> _Short task_: Copy the securities filing text word for word, from "(h) |_| A savings" up to and including "with Rule 13d-1(b)(1)(ii)(J).".

Item 1(b).  Address of Issuer's Principal Executive Offices:

   	3841 GREEN HILLS VILLAGE DRIVE
	NASHVILLE, TN 37215

Item 2(a).  Name of Person Filing:

     	J.P. MORGAN CHASE & CO

Item 2(b).  Address of Principal Business Office or, if None, Residence:

   	270 PARK AVE
	NEW YORK, NY 10017

Item 2(c).  Citizenship:

     Delaware

Item 2(d).  Title of Class of Securities:

     COMMON STOCK

     unless otherwise noted, security being reported is common stock

Item 2(e).  CUSIP Number:	02649V104



Item  3. If this Statement is Filed Pursuant to Rule 13d-1(b), or 13d-2(b)
      or (c), Check Whether the Person Filing is a:

     (a) |_| Broker or dealer registered under Section 15 of the Exchange Act;

     (b) | | Bank as defined in Section 3(a)(6) of the Exchange Act;

     (c) |_| Insurance company as defined in Section 3(a)(19) of the
             Exchange Act;

     (d) |_| Investment company registered under Section 8 of the Investment
             Company Act;

     (e) |_| An investment adviser in accordance with Rule 13d-1(b)(1)(ii)(E);

     (f) |_| An employee benefit plan or endowment fund in accordance with
             Rule 13d-1(b)(1)(ii)(F);

     (g) |X| A parent holding company or control person in accordance with
             Rule 13d-1(b)(1)(ii)(G);

     (h) |_| A savings association as defined in Section 3(b) of the Federal
             Deposit Insurance Act;

     (i) |_| A church plan that is excluded from the definition of an investment
             company under Section 3(c)(14) of the Investment Company Act;

     (j) |_| Group, in accordance with Rule 13d-1(b)(1)(ii)(J).

Lines excerpted from a collection:
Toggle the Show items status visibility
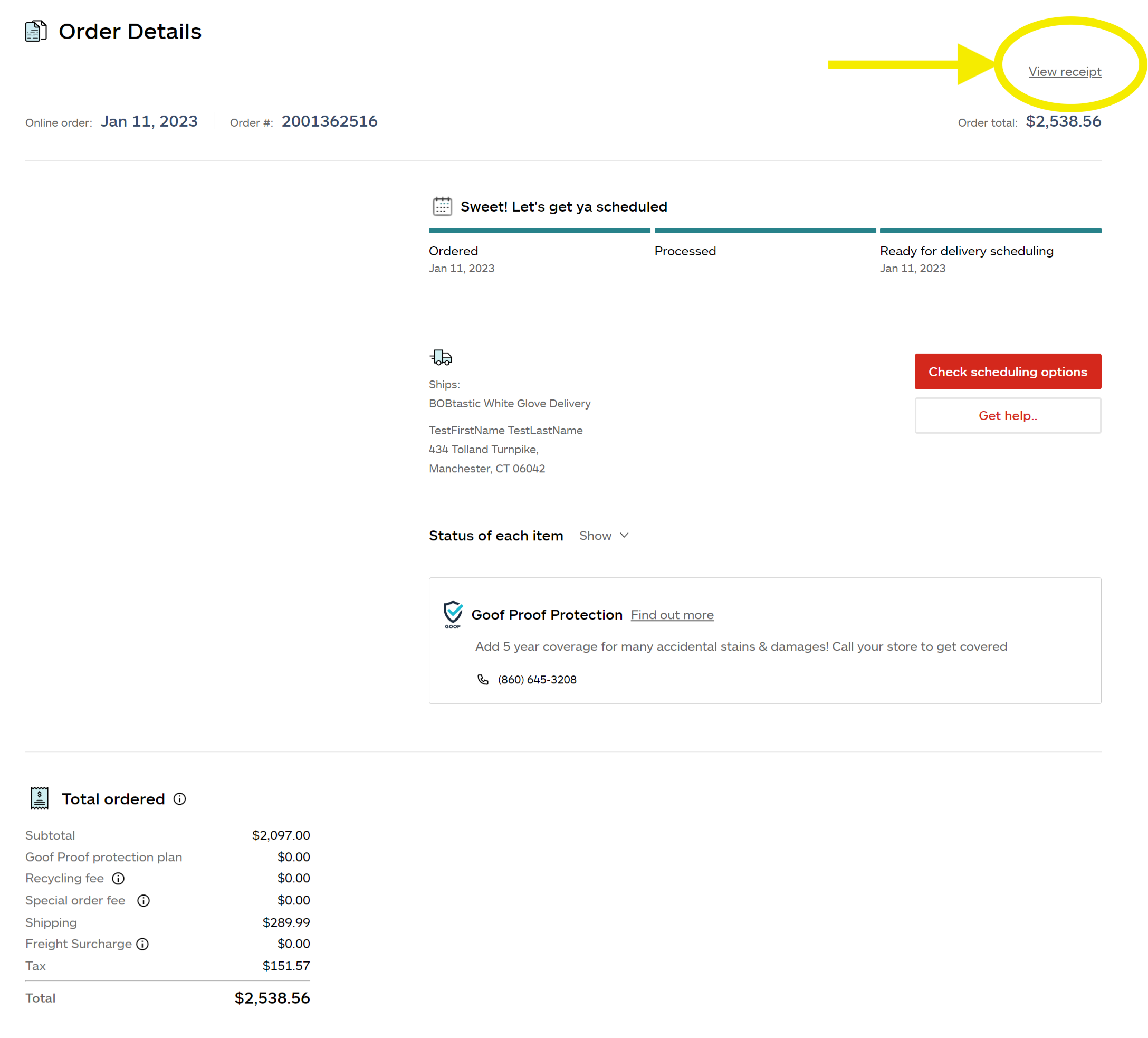Screen dimensions: 1148x1038 (x=604, y=535)
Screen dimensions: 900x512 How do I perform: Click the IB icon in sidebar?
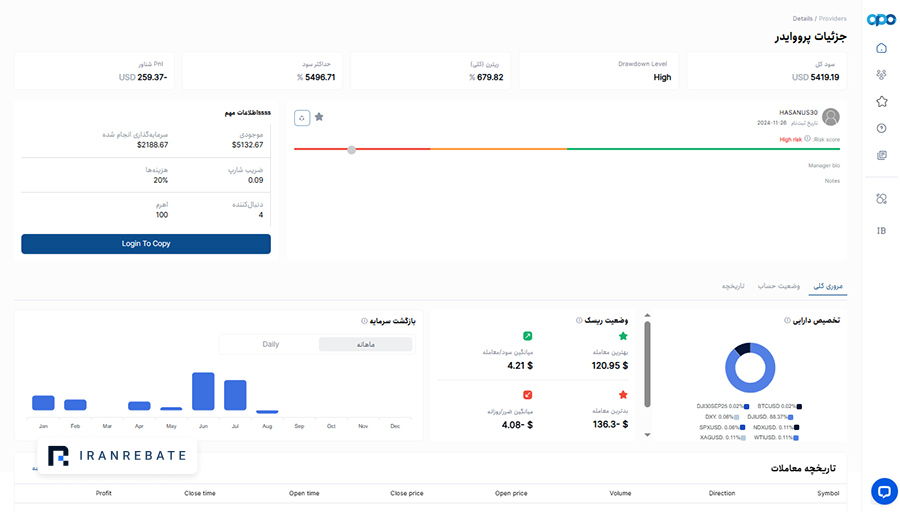(x=881, y=231)
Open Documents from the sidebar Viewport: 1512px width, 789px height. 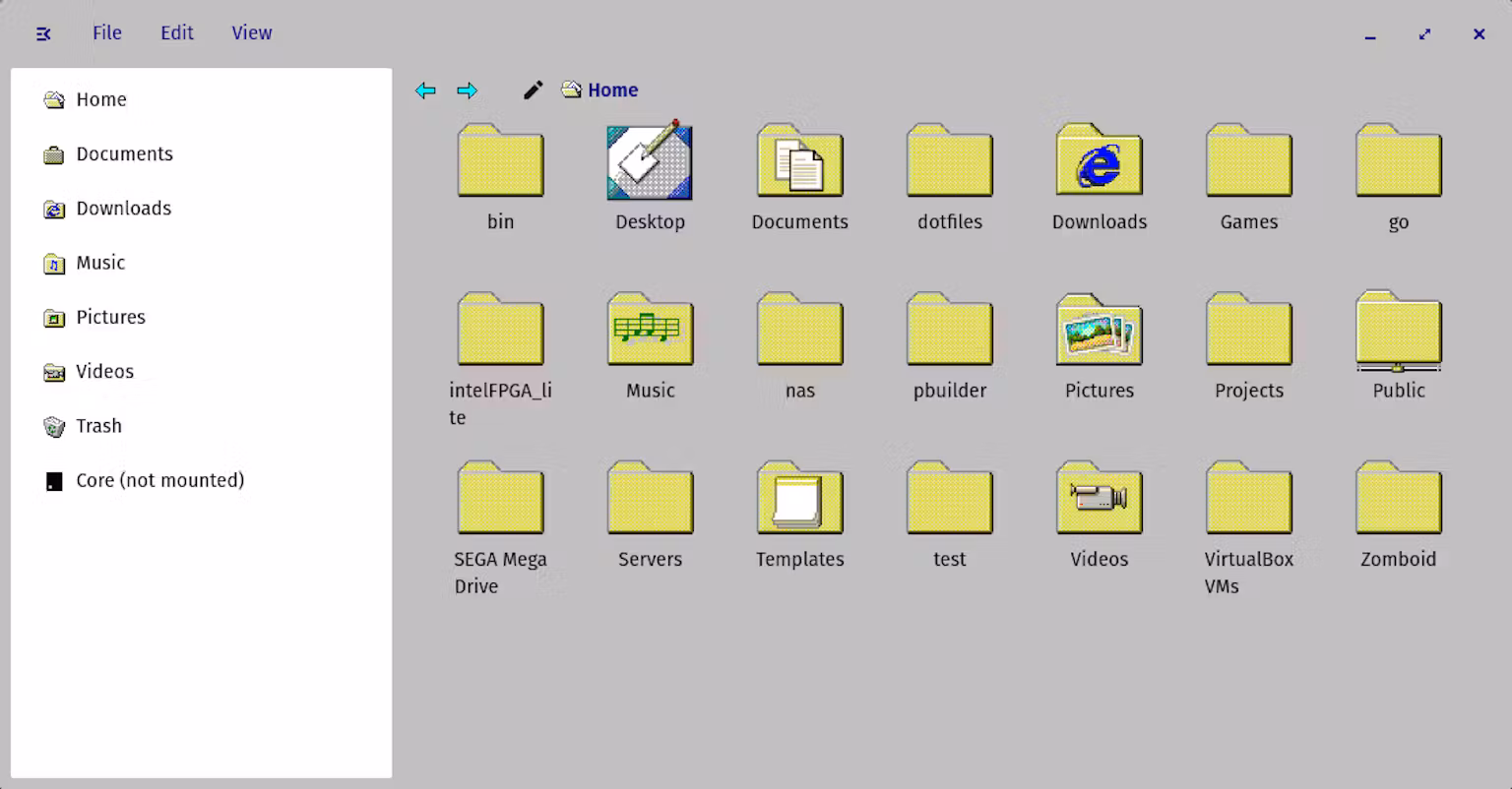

> _The completed task_:
(h) |_| A savings association as defined in Section 3(b) of the Federal
             Deposit Insurance Act;

     (i) |_| A church plan that is excluded from the definition of an investment
             company under Section 3(c)(14) of the Investment Company Act;

     (j) |_| Group, in accordance with Rule 13d-1(b)(1)(ii)(J).